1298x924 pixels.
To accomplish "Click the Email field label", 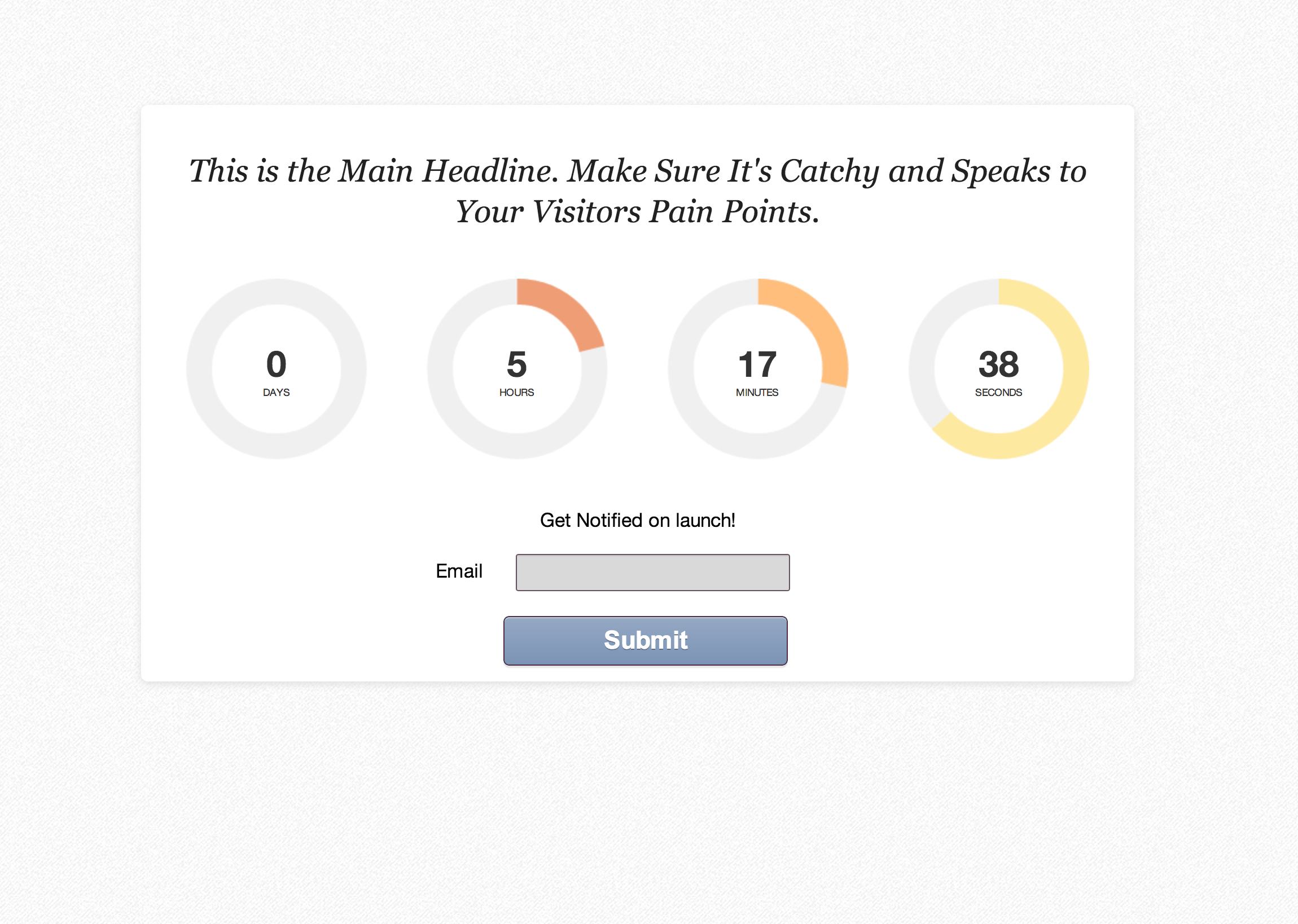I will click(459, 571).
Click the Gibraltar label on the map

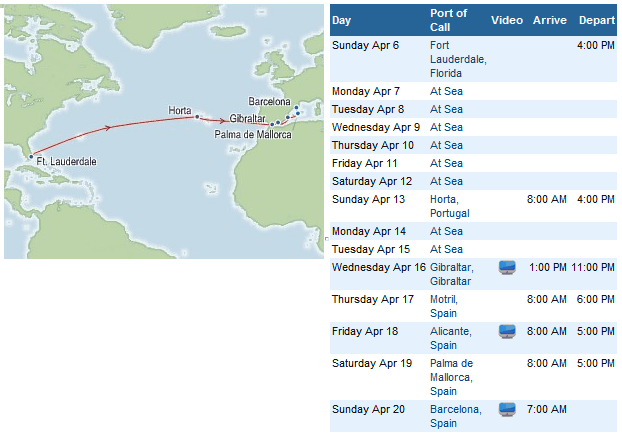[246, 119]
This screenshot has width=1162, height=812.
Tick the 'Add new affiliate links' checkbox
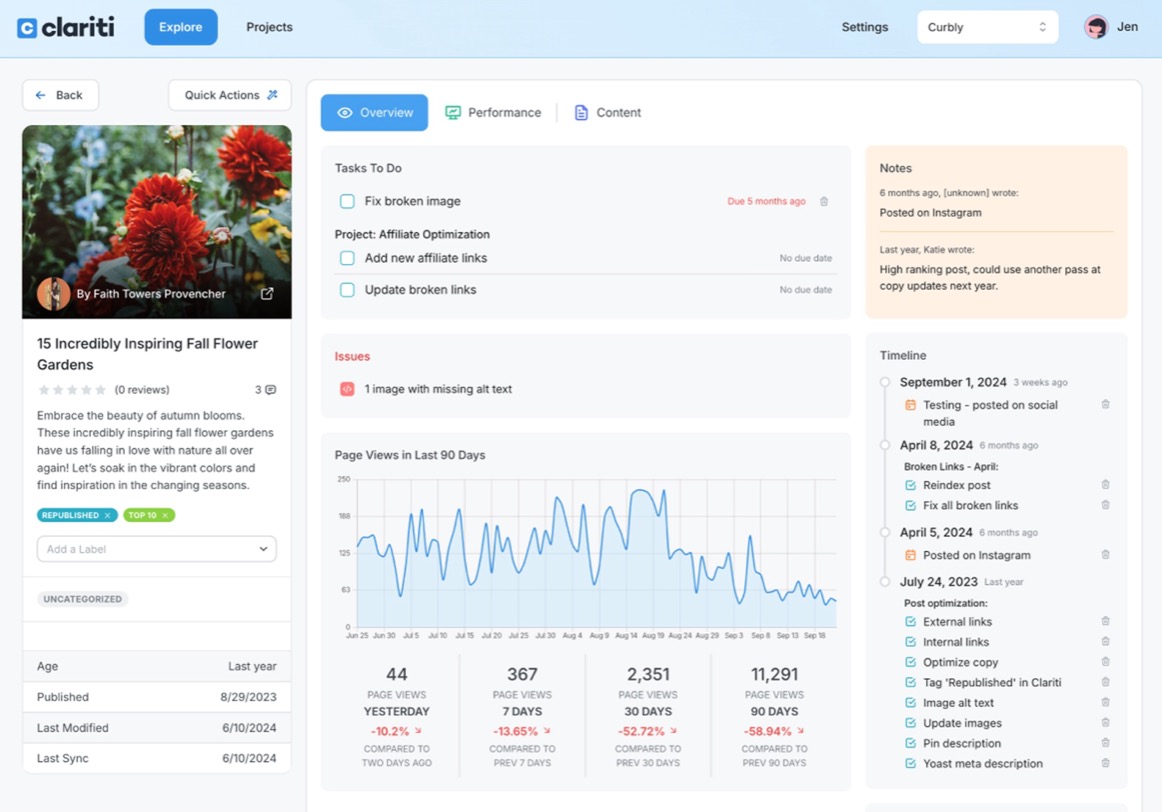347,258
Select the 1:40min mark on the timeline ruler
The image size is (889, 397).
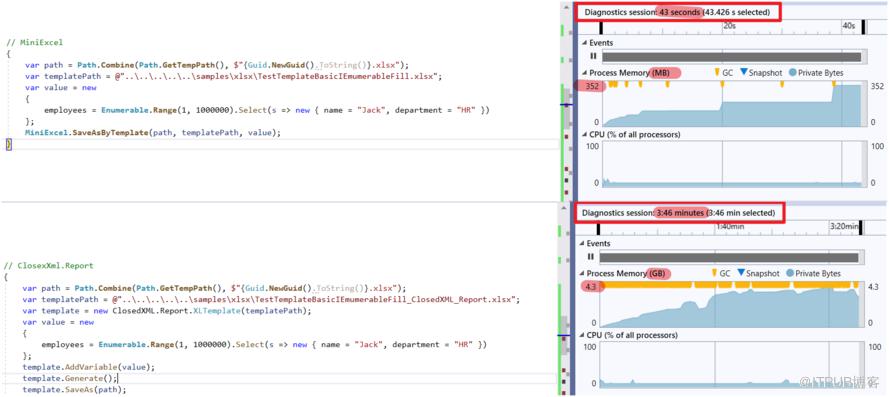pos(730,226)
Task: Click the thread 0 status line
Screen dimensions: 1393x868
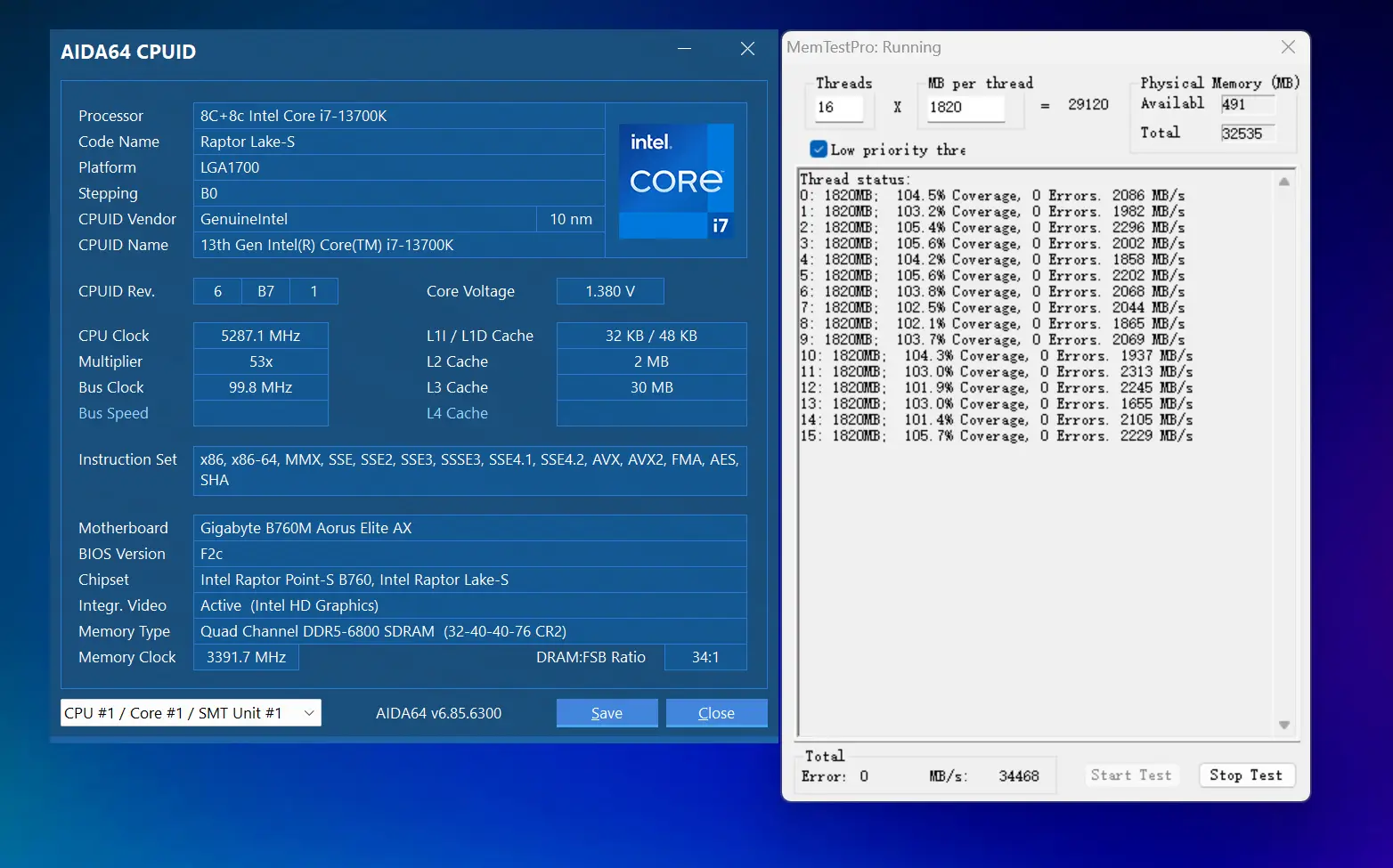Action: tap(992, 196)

## THE PROBLEM:
Exactly the lines from the line with "Select the 1:40min mark on the timeline ruler" through the end of the data are to be reproduced, and no picture is to be included.

## FINAL ANSWER:
Select the 1:40min mark on the timeline ruler
The image size is (889, 397).
pos(730,226)
Task: Click the thread 0 status line
Screen dimensions: 1393x868
Action: tap(992, 196)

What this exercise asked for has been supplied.